In his first term, Singh, along with former Finance Minister P. Chidambaram, presided over a strong period of growth for the Indian economy. In 2007, India achieved its highest GDP growth rate of 9 percent and became the world’s second fastest growing economy.
This strong growth and increase in rural consumption due to pro-poor schemes helped India survive the global recession of 2008–09.
Another landmark event in Singh’s first term was the India-US nuclear deal of 2008, which, besides addressing India’s growing energy needs, helped end the world community’s nuclear discrimination against India. It was a personal battle for Singh as the existence of his government was in danger due to the withdrawal of support by the Left parties.
surrounded by controversies
Riding on economic development and welfare schemes in his first term, Singh led the UPA to victory in the 2009 general elections, defeating the LK Advani-led NDA and the third front of the Left and Bahujan Samaj Party.
However, his second term was marred by several controversies, ranging from allegations of corruption in awarding 2G licenses and coal blocks for the Commonwealth Games to the Telangana agitation, protests in Kashmir and tensions with Pakistan.
The Anna Hazare-led Lokpal Bill movement accused the government of high levels of corruption, weakening its credibility.
The inability of Singh and Sonia Gandhi to meet these challenges politically ultimately increased the unpopularity of the UPA, culminating in a massive defeat at the hands of the Narendra Modi-led NDA in the 2014 general elections.
‘History will be kind to me’
At the end of his tenure as Prime Minister, Singh said that “history will be kinder to me than the contemporary media, or for that matter, the opposition parties in Parliament”.

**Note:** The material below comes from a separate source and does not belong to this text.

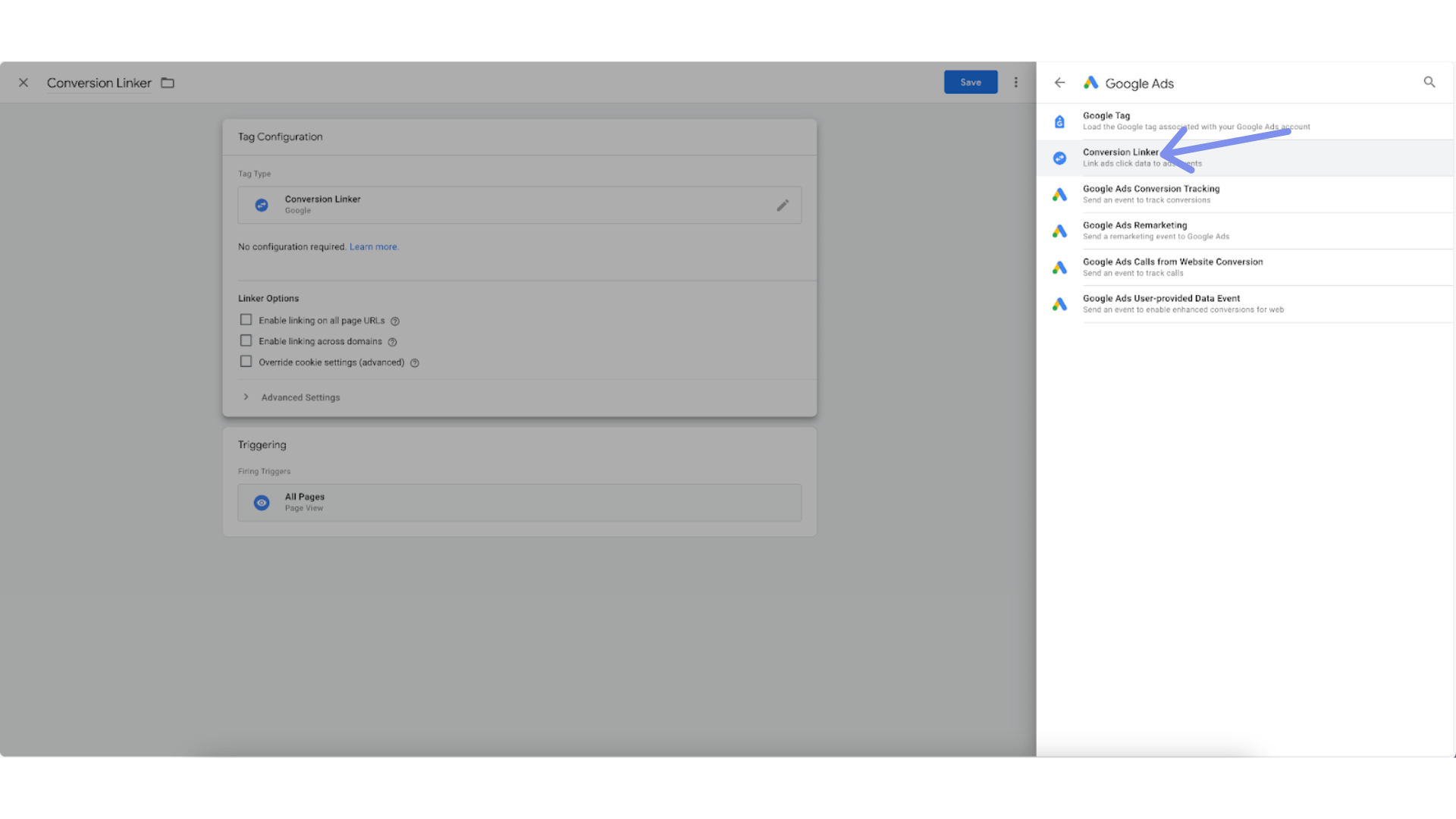The height and width of the screenshot is (819, 1456).
Task: Click the pencil to edit the tag type
Action: pos(783,205)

He was probably right. At a time when India is facing an economic recession, many will remember how Singh brought India on the path of economic growth in 1991 and saved it from the global recession in 2008-09.
Singh was a staunch critic of the economic policies of the Modi government and correctly predicted that demonetisation would adversely affect India’s economic growth.
He went as far as calling it an act of “organized plunder and legalized plunder”.
Singh continued to work until a few weeks before his death; He took the responsibility of guiding the Punjab government to deal with the economic impact of the COVID-19 crisis.
With his demise, India has lost not only a former Prime Minister and statesman but also one of its brightest minds in matters of economics and governance.